Invasão aos Três Poderes

Por volta das 15h de domingo (8.jan.2023), extremistas de direita invadiram o Congresso Nacional depois de romper barreiras de proteção colocadas pelas forças de segurança do Distrito Federal e da Força Nacional. Lá, invadiram o Salão Verde da Câmara dos Deputados, área que dá acesso ao plenário da Casa. Equipamentos de votação no plenário foram vandalizados. Os extremistas também usaram o tapete do Senado de “escorregador”.

Em seguida, os radicais se dirigiram ao Palácio do Planalto e depredaram diversas salas na sede do Poder Executivo. Por fim, invadiram o STF (Supremo Tribunal Federal). Quebraram vidros da fachada e chegaram até o plenário da Corte, onde arrancaram cadeiras do chão e o Brasão da República –que era fixado à parede do plenário da Corte. Os radicais também picharam a estátua “A Justiça”, feita por Alfredo Ceschiatti em 1961, e a porta do gabinete do ministro Alexandre de Moraes.

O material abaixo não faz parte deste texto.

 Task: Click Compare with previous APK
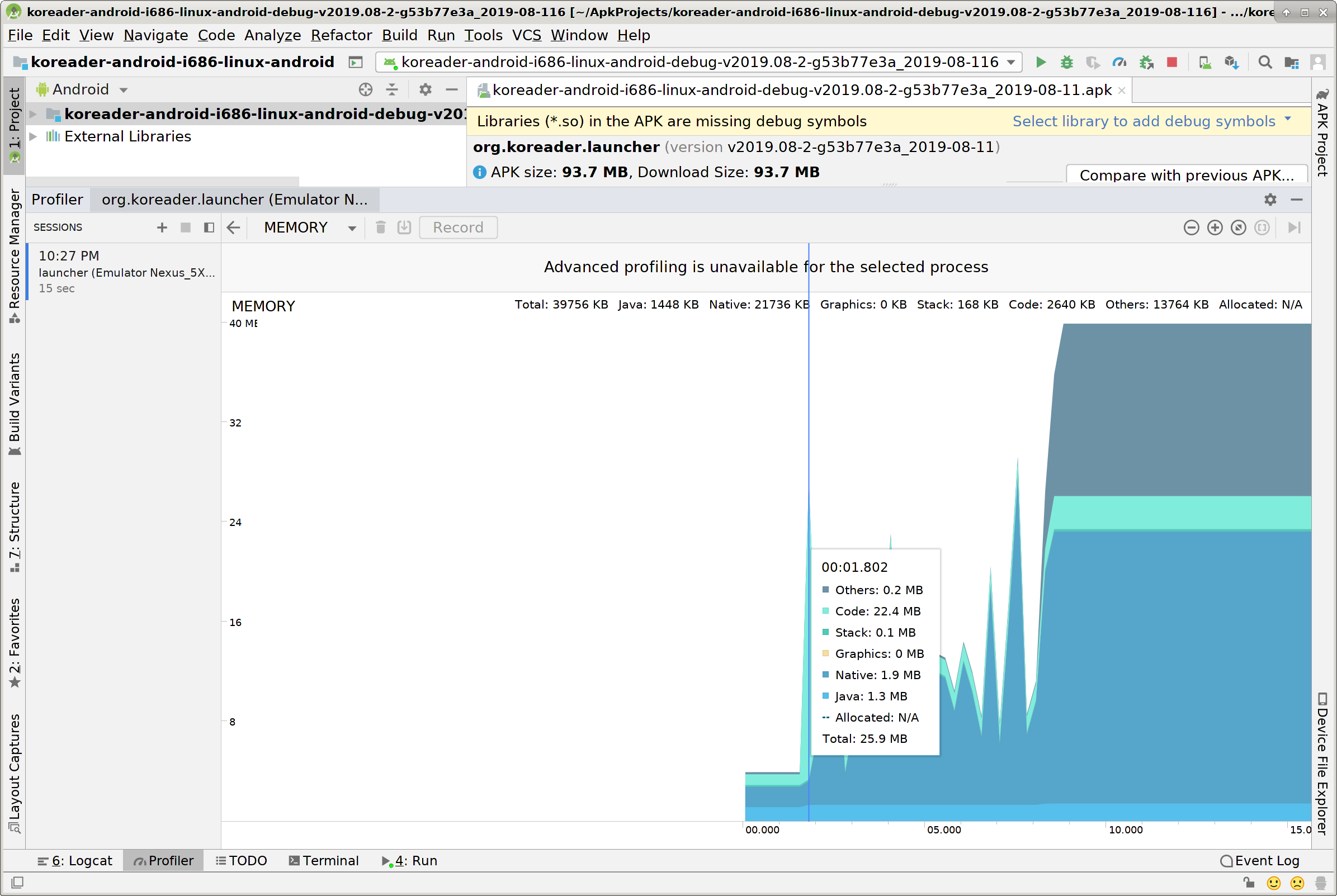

Os atos foram realizados por pessoas em sua maioria vestidas com camisetas da seleção brasileira de futebol, roupas nas cores da bandeira do Brasil e, às vezes, com a própria bandeira nas costas. Diziam-se patriotas e defendiam uma intervenção militar (na prática, um golpe de Estado) para derrubar o governo do presidente Luiz Inácio Lula da Silva (PT).

Antes da invasão

A organização do movimento havia sido monitorada previamente pelo governo federal, que determinara o uso da Força Nacional na região. Pela manhã de domingo (8.jan), 3 ônibus de agentes de segurança estavam mobilizados na Esplanada. Mas não foram suficientes para conter a invasão dos radicais na sede do Legislativo.

Durante o final de semana, dezenas de ônibus e centenas de carros e pessoas chegaram à capital federal para a manifestação. Inicialmente, o grupo se concentrou na sede do Quartel-General do Exército, a 7,9 km da Praça dos Três Poderes.

Depois, os radicais desceram o Eixo Monumental até a Esplanada dos Ministérios a pé, escoltados pela Polícia Militar do Distrito Federal.

O acesso das avenidas foi bloqueado para veículos. Mas não houve impedimento para quem passasse caminhando.

Durante o domingo (8.jan), policiais realizaram revistas em pedestres que queriam ir para a Esplanada. Cada ponto de acesso tinha uma dupla de policiais militares para fazer as revistas de bolsas e mochilas. O foco era identificar objetos cortantes, como vidros e facas.

Contra Lula

Desde o resultado das eleições, extremistas de direita acamparam em frente a quartéis em diferentes Estados brasileiros. Eles também realizaram protestos em rodovias federais e, depois da diplomação de Lula, promoveram atos violentos no centro de Brasília. Além disso, a polícia achou materiais explosivos em 2 locais da capital federal.